Vor unserer Abreise schrieb ich meinem unglücklichen Bruder ein letztes Abschiedswort, in das ich meine ganze Seele legte. Ich schrieb mit der leidenschaftlichen Wärme des Mitleids, das um jeden Preis retten möchte und sich allmächtig glaubt. Doch auch dieses war umsonst. Das Übel war zu mächtig geworden. Wir erhielten schlechte Nachrichten; ich fühlte mich außerstande, noch mehr zu tun und beschloß, meine Kraft nicht mehr für eine hoffnungslose Sache zu verwenden. Mein Bruder ging nach Amerika, wo er einige Zeit nachher starb.

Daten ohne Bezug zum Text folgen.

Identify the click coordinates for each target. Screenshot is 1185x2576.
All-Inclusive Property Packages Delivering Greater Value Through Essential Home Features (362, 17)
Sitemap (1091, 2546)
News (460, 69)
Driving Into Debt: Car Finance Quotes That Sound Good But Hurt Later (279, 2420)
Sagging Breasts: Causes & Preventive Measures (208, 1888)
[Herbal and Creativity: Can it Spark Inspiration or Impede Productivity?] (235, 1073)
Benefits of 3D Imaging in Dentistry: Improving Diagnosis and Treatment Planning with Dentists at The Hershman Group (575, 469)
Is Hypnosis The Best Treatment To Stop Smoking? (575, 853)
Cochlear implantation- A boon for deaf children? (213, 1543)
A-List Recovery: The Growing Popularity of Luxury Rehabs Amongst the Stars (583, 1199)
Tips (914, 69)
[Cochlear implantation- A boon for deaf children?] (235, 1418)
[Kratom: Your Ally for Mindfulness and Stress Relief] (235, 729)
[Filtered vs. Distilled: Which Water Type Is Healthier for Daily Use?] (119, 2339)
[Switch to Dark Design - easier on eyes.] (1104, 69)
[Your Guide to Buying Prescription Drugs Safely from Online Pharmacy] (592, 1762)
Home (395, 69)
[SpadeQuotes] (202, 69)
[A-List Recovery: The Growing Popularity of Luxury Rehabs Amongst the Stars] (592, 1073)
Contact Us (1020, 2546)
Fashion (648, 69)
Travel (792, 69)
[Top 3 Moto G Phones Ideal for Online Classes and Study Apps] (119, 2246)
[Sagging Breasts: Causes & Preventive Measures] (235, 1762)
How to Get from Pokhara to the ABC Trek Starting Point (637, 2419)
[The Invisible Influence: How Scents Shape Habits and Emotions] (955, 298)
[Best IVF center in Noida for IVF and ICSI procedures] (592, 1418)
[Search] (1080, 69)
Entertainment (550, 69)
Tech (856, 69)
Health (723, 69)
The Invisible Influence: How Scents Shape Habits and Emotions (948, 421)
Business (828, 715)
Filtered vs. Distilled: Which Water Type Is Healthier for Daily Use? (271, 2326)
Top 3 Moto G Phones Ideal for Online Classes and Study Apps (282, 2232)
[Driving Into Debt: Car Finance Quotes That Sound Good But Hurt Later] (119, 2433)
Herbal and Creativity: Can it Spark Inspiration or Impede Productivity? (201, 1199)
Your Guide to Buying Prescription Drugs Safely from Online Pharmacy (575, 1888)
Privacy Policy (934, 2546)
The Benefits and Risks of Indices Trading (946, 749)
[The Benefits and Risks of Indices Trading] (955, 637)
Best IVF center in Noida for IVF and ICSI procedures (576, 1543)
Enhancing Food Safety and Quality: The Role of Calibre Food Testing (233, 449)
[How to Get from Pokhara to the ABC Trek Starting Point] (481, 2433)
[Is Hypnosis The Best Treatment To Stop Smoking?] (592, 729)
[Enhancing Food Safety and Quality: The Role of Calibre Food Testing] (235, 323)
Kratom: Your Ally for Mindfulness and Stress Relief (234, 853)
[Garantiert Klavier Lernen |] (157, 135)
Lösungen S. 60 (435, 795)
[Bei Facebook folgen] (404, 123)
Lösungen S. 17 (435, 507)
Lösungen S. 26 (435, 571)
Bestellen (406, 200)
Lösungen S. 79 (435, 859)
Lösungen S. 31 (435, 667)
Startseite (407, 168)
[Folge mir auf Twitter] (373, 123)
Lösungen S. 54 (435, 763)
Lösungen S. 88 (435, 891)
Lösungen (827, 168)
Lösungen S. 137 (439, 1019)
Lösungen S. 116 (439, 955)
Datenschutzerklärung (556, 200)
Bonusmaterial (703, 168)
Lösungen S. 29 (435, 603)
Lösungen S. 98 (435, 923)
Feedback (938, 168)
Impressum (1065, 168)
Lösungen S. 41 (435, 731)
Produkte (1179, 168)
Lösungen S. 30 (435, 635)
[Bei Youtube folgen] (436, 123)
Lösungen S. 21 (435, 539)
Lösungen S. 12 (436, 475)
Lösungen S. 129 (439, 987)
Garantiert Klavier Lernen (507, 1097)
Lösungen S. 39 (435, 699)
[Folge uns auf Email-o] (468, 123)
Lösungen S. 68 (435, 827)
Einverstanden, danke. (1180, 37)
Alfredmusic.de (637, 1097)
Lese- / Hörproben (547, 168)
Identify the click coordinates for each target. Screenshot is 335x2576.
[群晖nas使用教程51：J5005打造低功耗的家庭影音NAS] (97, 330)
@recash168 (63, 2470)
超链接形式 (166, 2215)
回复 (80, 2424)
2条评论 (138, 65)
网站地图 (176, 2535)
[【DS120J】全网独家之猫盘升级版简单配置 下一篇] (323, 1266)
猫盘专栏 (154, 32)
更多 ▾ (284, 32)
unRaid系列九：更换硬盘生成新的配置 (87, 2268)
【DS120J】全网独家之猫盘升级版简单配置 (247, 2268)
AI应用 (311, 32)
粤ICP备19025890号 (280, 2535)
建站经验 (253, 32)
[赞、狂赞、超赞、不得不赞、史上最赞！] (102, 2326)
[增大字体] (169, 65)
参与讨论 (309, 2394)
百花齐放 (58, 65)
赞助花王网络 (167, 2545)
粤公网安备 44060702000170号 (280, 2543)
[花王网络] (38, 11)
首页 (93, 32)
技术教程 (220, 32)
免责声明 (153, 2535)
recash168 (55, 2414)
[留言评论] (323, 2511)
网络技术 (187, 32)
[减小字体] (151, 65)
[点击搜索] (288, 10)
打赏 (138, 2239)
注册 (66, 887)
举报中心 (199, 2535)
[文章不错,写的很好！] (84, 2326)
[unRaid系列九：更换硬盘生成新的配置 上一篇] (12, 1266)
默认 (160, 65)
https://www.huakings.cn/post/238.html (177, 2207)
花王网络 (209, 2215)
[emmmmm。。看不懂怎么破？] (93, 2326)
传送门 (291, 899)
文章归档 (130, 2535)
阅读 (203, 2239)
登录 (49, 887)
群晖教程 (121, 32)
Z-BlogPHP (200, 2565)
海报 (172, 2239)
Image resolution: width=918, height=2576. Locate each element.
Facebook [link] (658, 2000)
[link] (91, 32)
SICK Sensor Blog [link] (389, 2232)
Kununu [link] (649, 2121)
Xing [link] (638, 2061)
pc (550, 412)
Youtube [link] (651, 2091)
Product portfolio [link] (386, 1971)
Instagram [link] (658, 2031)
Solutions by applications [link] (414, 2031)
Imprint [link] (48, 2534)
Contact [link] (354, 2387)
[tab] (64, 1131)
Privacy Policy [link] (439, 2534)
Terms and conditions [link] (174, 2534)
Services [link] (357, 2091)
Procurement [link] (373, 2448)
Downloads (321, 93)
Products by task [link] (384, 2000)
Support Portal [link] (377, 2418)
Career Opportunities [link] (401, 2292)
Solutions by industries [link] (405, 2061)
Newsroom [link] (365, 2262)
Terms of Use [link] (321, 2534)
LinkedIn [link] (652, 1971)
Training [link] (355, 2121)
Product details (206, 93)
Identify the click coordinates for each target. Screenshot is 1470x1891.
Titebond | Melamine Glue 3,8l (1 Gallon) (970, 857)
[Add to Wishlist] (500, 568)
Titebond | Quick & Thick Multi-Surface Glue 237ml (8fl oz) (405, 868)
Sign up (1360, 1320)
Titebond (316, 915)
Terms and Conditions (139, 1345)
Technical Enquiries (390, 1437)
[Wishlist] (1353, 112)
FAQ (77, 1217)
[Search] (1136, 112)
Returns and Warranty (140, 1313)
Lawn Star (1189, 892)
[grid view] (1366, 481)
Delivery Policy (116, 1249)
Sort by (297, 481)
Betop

Wir sahen den Rhein wieder und die schönen Landstriche des südlichen Deutschlands. Wir sahen den Vater und besuchten mit ihm alle Freunde an verschiedenen Orten. Endlich ließen wir uns in dem für die Mutter bezeichneten Badeort nieder, der mit der Wirksamkeit seiner Heilquellen die Schönheit der Umgebungen und die Eleganz einer Stadt verband. Da sollte ich endlich die sogenannte »große Welt«, die vornehme Gesellschaft kennen lernen, die dort aus allen Teilen der zivilisierten Welt zusammenströmte. Seit längerer Zeit hatte ich den großen Wunsch, mich dieser Gesellschaft zu nähern, von der ich mir ein sehr schönes Bild entworfen hatte. Es schien mir, als müsse die Berührung mit ihr meine Erziehung vollenden und mir die Freiheit des Geistes und des Benehmens geben, nach der ich seufzte. Die Gesellschaft unserer kleinen Residenz genügte mir nicht mehr. Ich hatte ein unbestimmtes Verlangen nach einer weiteren Sphäre. Einer sehr geistvollen Französin, die eine zeitlang Erzieherin der Prinzessinnen gewesen war, hatte ich einmal von diesem Verlangen gesprochen. Sie kannte die Pariser »große Welt« und antwortete mir darauf: »Fragen Sie die Sonne, die Sterne, den Frühling, die Blumen um das, was Ihnen fehlt; die ›große Welt‹ kann es Sie nicht lehren.«

Die Lehrer kannte ich sehr wohl! Sie waren die Vertrauten meiner geheimsten Gedanken; sie flüsterten mir Offenbarungen zu; ich hatte immer mit ihnen ein besonderes Leben geführt, von dem niemand etwas wußte. Aber ich hatte noch etwas anderes nötig: ein weiteres Feld des Denkens, eine größere Freiheit, und ich bildete mir ein, daß ich das in einer gebildeteren, verfeinerteren Gesellschaft, die von wichtigen und vielseitigen Interessen bewegt sei, so wie ich mir die Gesellschaft großer Städte dachte, finden würde.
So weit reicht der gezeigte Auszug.